In cases such as mine, the ultimate objective of government and industry is to shut down debate. Recently, a reporter told me that she spoke with other scientists about research misconduct supported at institutional levels in order to increase the flow of grants from government and industry. All of them said that they’ve never been pressured by their employers to support government or industry. I suggested she go back and ask them what they think would happen if scientists at land grant universities, which are heavily funded by the USDA, published data that undermined USDA policies, or what the ramifications would be if scientists working at medical schools heavily funded by the pharmaceutical industry linked vaccines to autism or Alzheimer’s Disease.
Herein lies the biggest problem of all. The damage to scientific progress caused by skewed data is likely to be relatively small compared with the cumulative impact of the research that scientists avoid publishing to protect their careers.
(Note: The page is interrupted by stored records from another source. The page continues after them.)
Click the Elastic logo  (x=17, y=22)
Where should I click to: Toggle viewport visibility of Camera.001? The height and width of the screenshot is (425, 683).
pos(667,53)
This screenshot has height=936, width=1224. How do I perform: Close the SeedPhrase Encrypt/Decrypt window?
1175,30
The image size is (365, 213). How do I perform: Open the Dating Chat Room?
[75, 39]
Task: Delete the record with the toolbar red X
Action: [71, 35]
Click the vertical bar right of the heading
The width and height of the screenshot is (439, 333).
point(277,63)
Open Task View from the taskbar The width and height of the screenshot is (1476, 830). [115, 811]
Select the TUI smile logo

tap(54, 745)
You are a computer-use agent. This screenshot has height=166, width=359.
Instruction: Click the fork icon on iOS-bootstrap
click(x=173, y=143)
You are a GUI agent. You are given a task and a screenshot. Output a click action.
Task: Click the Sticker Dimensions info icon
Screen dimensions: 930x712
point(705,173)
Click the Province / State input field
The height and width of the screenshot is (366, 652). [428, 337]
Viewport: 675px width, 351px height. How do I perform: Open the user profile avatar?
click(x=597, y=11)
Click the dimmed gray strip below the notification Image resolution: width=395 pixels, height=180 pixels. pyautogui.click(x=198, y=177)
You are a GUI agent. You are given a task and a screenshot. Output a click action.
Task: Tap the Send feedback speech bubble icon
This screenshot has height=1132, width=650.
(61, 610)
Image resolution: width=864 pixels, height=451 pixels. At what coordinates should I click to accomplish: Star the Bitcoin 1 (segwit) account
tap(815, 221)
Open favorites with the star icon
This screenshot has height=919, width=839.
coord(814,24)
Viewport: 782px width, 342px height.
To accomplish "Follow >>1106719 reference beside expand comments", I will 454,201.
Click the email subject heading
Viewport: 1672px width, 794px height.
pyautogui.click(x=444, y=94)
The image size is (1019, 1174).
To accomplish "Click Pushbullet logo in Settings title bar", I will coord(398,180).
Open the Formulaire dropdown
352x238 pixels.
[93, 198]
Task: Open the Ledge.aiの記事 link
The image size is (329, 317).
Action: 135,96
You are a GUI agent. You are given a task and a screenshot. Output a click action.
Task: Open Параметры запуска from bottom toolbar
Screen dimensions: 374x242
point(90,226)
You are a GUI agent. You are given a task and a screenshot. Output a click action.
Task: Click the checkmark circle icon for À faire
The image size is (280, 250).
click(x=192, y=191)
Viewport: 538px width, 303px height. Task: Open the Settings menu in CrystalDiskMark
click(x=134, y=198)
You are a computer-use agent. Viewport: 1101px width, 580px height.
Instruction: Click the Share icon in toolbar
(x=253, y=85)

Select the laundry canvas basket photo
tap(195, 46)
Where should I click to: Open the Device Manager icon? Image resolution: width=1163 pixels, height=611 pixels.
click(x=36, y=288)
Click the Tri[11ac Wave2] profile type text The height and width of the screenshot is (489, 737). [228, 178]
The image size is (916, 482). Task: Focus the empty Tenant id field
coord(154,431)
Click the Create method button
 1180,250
In other words, the greatest threat to scientific integrity isn’t what gets published; it’s the research that doesn’t get published—or even conducted in the first place. The ultimate goal of EPA’s National Biosolids Public Acceptance Campaign, according to the agency’s decision memorandum, was to make biosolids “non-controversial by the year 2000.” If scientific debate were unfettered, the scientific community would, sooner or later, determine which side of an issue is correct. Leaders of government and industry know this; hence, their goal is to silence debate in areas of science where their interests are at stake.